Görev: Lütfen tükenmiş bir anneyi anlatan metinden "Bir gün, yakın" ifadesinden "adımı atmasını sağlar." ifadesine kadar olan bölümü hiç değiştirmeden döndür.

Metin bloğu:
=-=-=-=-=

Bir akşam herkes uyuduktan sonra derin bir nefes alır ve kendine şu soruyu sorar: "Bunca zamandır çabalıyorum ama sanki hiçbir şey tam değil. Hep bir şeyler eksik kalıyor." Bu düşünce, onun iç dünyasında giderek büyüyen bir yük haline gelir. Ailesine en iyisini sunmak istese de artan sorumluluklar karşısında kendini daha da tükenmiş hisseder. Çocuklarının mutluluğu, evin düzeni, eşinin beklentileri… Her şeyin yükü onun omuzlarındadır. Zamanla, kendisini yetersiz hissetmeye başlar. Oysa dışarıdan bakıldığında herkes onu güçlü, her işi başarıyla yürüten bir anne olarak görür. Ama kimse içinde kopan fırtınaların farkında değildir.
Bir gün, yakın bir arkadaşına bu durumdan bahseder. Arkadaşı, bir aile danışmanından destek almasını önerir. Başta bu fikre temkinli yaklaşsa da, sonrasında bir danışmandan yardım almaya karar verir. Danışmanla yaptığı ilk görüşmede, ne kadar tükenmiş olduğunu fark eder. Yıllardır yalnızca başkalarının ihtiyaçlarına odaklanmış, kendisini ihmal etmiş ve bu süreçte kendi sınırlarını aşmıştır. Danışman ona, sorumlulukları paylaşmanın ve yardım istemenin önemini anlatır. Kendine vakit ayırması gerektiğini vurgular. Bu farkındalık, annenin yükünü hafifletme yolunda ilk adımı atmasını sağlar.

=-=-=-=-=

Verilen öğeler:
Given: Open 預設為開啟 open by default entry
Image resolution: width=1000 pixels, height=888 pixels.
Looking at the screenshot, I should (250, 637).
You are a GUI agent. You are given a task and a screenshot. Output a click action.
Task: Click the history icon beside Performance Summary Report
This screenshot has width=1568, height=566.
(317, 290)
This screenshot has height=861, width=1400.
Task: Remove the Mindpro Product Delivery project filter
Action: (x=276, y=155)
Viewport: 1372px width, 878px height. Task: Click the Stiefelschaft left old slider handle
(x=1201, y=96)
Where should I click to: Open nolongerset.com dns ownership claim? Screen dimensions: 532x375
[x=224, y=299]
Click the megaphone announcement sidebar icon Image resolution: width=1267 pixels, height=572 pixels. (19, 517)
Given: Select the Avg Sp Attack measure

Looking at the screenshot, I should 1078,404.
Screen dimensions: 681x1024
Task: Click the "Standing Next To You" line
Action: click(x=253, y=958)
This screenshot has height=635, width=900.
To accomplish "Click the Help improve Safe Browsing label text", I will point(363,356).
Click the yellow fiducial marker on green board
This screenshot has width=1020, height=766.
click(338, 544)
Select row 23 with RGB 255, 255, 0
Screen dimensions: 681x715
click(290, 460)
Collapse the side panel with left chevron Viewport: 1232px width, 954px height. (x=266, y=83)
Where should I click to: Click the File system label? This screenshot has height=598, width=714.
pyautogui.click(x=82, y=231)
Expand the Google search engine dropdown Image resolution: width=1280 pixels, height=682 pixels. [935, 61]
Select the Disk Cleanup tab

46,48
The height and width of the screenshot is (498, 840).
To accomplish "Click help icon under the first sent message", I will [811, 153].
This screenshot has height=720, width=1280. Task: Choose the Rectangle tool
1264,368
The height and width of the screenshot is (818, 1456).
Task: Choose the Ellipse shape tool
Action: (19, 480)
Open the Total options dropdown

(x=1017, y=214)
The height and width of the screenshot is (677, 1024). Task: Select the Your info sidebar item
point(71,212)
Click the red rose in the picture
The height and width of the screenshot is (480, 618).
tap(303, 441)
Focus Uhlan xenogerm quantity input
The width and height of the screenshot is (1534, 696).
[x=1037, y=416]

=-=-=-=-=

Çıktı aşağıda:
Bir gün, yakın bir arkadaşına bu durumdan bahseder. Arkadaşı, bir aile danışmanından destek almasını önerir. Başta bu fikre temkinli yaklaşsa da, sonrasında bir danışmandan yardım almaya karar verir. Danışmanla yaptığı ilk görüşmede, ne kadar tükenmiş olduğunu fark eder. Yıllardır yalnızca başkalarının ihtiyaçlarına odaklanmış, kendisini ihmal etmiş ve bu süreçte kendi sınırlarını aşmıştır. Danışman ona, sorumlulukları paylaşmanın ve yardım istemenin önemini anlatır. Kendine vakit ayırması gerektiğini vurgular. Bu farkındalık, annenin yükünü hafifletme yolunda ilk adımı atmasını sağlar.